I have to admit to being a little disappointed when, a few months ago, the Diverse Books Club had a month focused on disability and didn’t have any books on mental illness (holding out hope it may get its own month in the future).  The Shock of the Fall is a book I would wholeheartedly recommend as a strong narrative with a distinct voice and viewpoint.  We need more books like this–that expose us to what people with mental illness are like, to remove the stigma that people with schizophrenia are dangerous or “other.”  I’d recommend this one along with Elyn Saks’s memoir The Center Cannot Hold: My Journey Through Madness.  This is another book that I plan to keep on my shelves.

Seven Fallen Feathers
I follow several Bookstagramers on Instagram and have come to discover that many of them are Canadian.  (So when President Calliou inevitably causes the collapse of American society, I’ve got a head start on knowing people up north).  Several of them read and mentioned this book one-after-another so I picked it up this month.  It’s a narrative nonfiction story about the essentially uninvestigated, suspicious deaths of First Nation children who were sent away for school in Canada.  As part of the narrative, Talaga provides background on the racist residential school system designed to destroy indigenous families and cultures (it was literally a model for apartheid South Africa) as well as revealing the rampant racism still prevalent against indigenous peoples in Canada today (Et tu, Canada?).

Seven Fallen Feathers was well-paced and Talaga did well in switching back and forth between narratives of different families while keeping everyone straight and distinguishable.  I did have a bit of trouble with knowing absolutely nothing about Canada or its geography–even with a map, I probably didn’t fully appreciate the scope of how far some of these kids had to be sent away for school.  I would love to read a book like this about America–it’s well and good that I know the specific details of Canada’s racist past but I really should know more about my own county’s.  If you have suggestions on where to start on this, I’m all ears.  I’m also hoping the DBC book club looks at Indigenous Peoples soon.

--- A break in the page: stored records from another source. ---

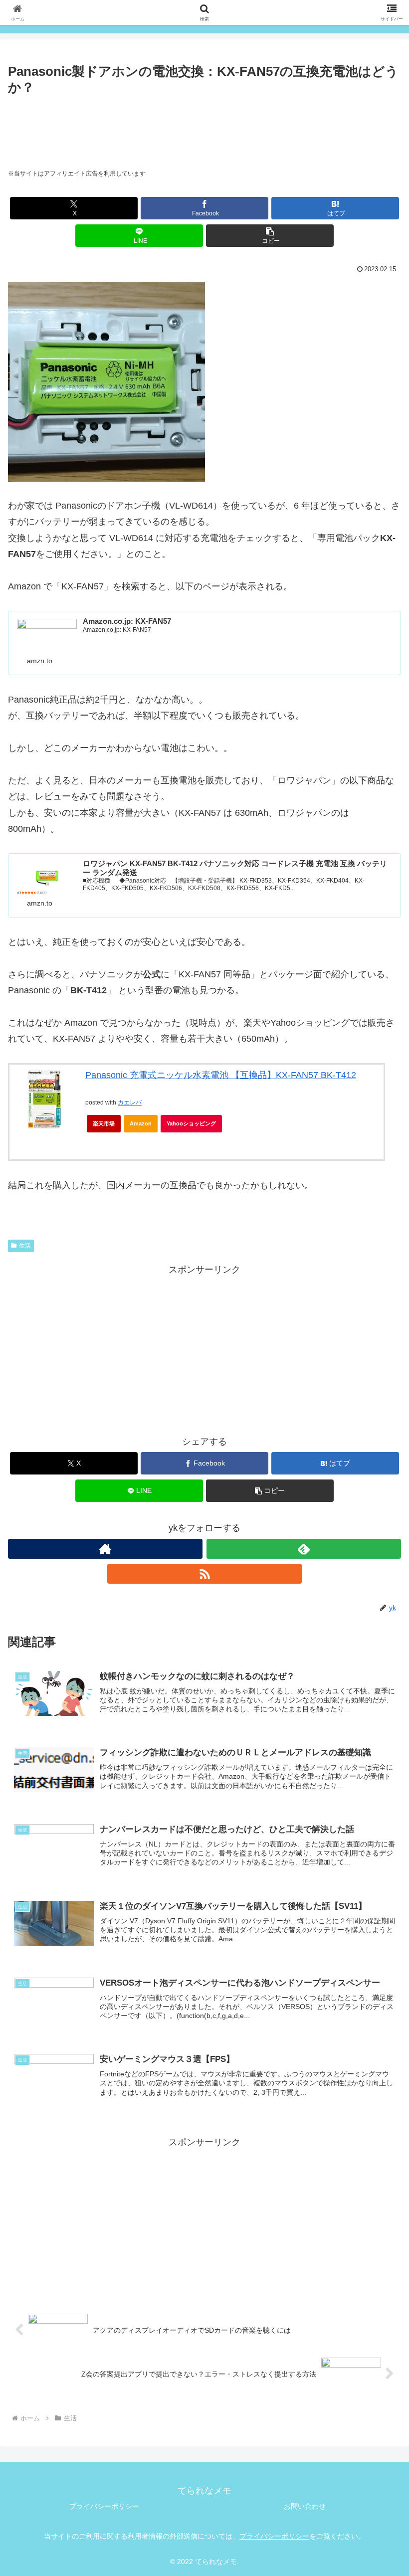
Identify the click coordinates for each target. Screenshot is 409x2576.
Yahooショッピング (191, 1123)
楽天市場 (104, 1123)
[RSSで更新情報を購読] (204, 1574)
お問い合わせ (305, 2506)
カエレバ (130, 1102)
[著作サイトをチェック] (105, 1549)
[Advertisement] (204, 126)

As February begins, I’m hoping to read another ten books including We Were Eight Years in Power (chosen for author of color on my TBR list), This Must Be the Place (MMD Book Club), Interpreter of Maladies (MMD Book Club), Left Neglected (DBC Book Club), Caleb and Kit (DBC Book Club), Pachinko (already own on Kindle), The Notorious RBG (already own physical book), Priestdaddy (BOTM), This Impossible Light, and The Burning Girl.  If I’m successful, that will be three authors of color and five books I already own–both categories I’m trying to track and improve upon.

I’d love to hear how your reading is going or if you have suggestions for books for me to read.  Feel free to leave me a comment below.  <3

One thought on “January 2018 Wrap Up

  1. Such a great stack of books, both in Jan and Feb. Seven Fallen Feathers has really affected me, particularly because of the clients with whom I work in my job, but definitely easier to understand having a knowledge of the physical, political and historical geography of this vast country. Come visit… 😉
    Looking forward to hearing your thoughts on This Impossible Light. And The Notorious BFG has been on my “want” list forever. AND I have owned Station Eleven since it was first released, still haven’t read it 😳… will fix that soon! Love reading your reviews! Great blog!